== What you need to do ==
What you return should match every entry, character for character.

Saved entries:
━━━━━━
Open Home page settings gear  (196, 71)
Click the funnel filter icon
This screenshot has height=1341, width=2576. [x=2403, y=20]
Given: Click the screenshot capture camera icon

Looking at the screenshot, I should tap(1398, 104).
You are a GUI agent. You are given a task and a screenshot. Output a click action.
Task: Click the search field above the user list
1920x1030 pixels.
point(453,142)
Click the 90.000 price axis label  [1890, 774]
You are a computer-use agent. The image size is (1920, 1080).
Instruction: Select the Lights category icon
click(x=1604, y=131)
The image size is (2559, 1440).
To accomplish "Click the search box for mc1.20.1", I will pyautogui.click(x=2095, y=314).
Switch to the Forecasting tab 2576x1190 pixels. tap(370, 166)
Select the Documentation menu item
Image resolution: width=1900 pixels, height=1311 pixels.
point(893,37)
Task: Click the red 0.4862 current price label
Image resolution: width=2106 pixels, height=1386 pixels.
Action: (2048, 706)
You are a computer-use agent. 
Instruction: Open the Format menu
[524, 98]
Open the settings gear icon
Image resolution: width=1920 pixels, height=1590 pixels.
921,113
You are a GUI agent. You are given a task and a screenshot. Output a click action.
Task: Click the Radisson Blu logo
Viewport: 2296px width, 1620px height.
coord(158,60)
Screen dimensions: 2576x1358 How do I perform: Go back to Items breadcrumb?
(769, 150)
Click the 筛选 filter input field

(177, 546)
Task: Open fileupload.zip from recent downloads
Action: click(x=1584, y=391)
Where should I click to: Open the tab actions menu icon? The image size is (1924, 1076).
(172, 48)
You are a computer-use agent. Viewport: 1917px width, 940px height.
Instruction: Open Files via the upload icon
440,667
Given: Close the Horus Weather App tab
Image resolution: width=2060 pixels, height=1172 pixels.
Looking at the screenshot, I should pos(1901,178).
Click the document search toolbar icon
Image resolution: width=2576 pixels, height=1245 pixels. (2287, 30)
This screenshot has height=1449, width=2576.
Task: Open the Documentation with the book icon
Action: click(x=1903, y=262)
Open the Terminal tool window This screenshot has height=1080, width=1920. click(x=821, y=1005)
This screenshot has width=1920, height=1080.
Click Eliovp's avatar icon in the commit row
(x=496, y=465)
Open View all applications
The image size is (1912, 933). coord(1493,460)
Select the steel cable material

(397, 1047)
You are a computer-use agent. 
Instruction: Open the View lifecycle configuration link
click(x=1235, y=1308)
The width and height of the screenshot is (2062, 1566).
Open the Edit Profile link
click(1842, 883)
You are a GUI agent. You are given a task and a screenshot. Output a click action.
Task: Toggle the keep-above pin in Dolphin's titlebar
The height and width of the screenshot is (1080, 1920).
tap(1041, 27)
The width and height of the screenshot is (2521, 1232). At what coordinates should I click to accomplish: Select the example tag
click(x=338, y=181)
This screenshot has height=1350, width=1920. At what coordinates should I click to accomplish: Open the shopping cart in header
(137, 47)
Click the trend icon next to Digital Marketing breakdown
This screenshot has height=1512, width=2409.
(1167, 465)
━━━━━━
== Expected output ==
Open Home page settings gear  (196, 71)
Click the funnel filter icon
This screenshot has height=1341, width=2576. [x=2403, y=20]
Given: Click the screenshot capture camera icon

Looking at the screenshot, I should tap(1398, 104).
You are a GUI agent. You are given a task and a screenshot. Output a click action.
Task: Click the search field above the user list
1920x1030 pixels.
point(453,142)
Click the 90.000 price axis label  [1890, 774]
You are a computer-use agent. The image size is (1920, 1080).
Instruction: Select the Lights category icon
click(x=1604, y=131)
The image size is (2559, 1440).
To accomplish "Click the search box for mc1.20.1", I will pyautogui.click(x=2095, y=314).
Switch to the Forecasting tab 2576x1190 pixels. tap(370, 166)
Select the Documentation menu item
Image resolution: width=1900 pixels, height=1311 pixels.
point(893,37)
Task: Click the red 0.4862 current price label
Image resolution: width=2106 pixels, height=1386 pixels.
Action: (2048, 706)
You are a computer-use agent. 
Instruction: Open the Format menu
[524, 98]
Open the settings gear icon
Image resolution: width=1920 pixels, height=1590 pixels.
921,113
You are a GUI agent. You are given a task and a screenshot. Output a click action.
Task: Click the Radisson Blu logo
Viewport: 2296px width, 1620px height.
coord(158,60)
Screen dimensions: 2576x1358 How do I perform: Go back to Items breadcrumb?
(769, 150)
Click the 筛选 filter input field

(177, 546)
Task: Open fileupload.zip from recent downloads
Action: click(x=1584, y=391)
Where should I click to: Open the tab actions menu icon? The image size is (1924, 1076).
(172, 48)
You are a computer-use agent. Viewport: 1917px width, 940px height.
Instruction: Open Files via the upload icon
440,667
Given: Close the Horus Weather App tab
Image resolution: width=2060 pixels, height=1172 pixels.
Looking at the screenshot, I should pos(1901,178).
Click the document search toolbar icon
Image resolution: width=2576 pixels, height=1245 pixels. (2287, 30)
This screenshot has height=1449, width=2576.
Task: Open the Documentation with the book icon
Action: click(x=1903, y=262)
Open the Terminal tool window This screenshot has height=1080, width=1920. click(x=821, y=1005)
This screenshot has width=1920, height=1080.
Click Eliovp's avatar icon in the commit row
(x=496, y=465)
Open View all applications
The image size is (1912, 933). coord(1493,460)
Select the steel cable material

(397, 1047)
You are a computer-use agent. 
Instruction: Open the View lifecycle configuration link
click(x=1235, y=1308)
The width and height of the screenshot is (2062, 1566).
Open the Edit Profile link
click(1842, 883)
You are a GUI agent. You are given a task and a screenshot. Output a click action.
Task: Toggle the keep-above pin in Dolphin's titlebar
The height and width of the screenshot is (1080, 1920).
tap(1041, 27)
The width and height of the screenshot is (2521, 1232). At what coordinates should I click to accomplish: Select the example tag
click(x=338, y=181)
This screenshot has height=1350, width=1920. At what coordinates should I click to accomplish: Open the shopping cart in header
(137, 47)
Click the trend icon next to Digital Marketing breakdown
This screenshot has height=1512, width=2409.
(1167, 465)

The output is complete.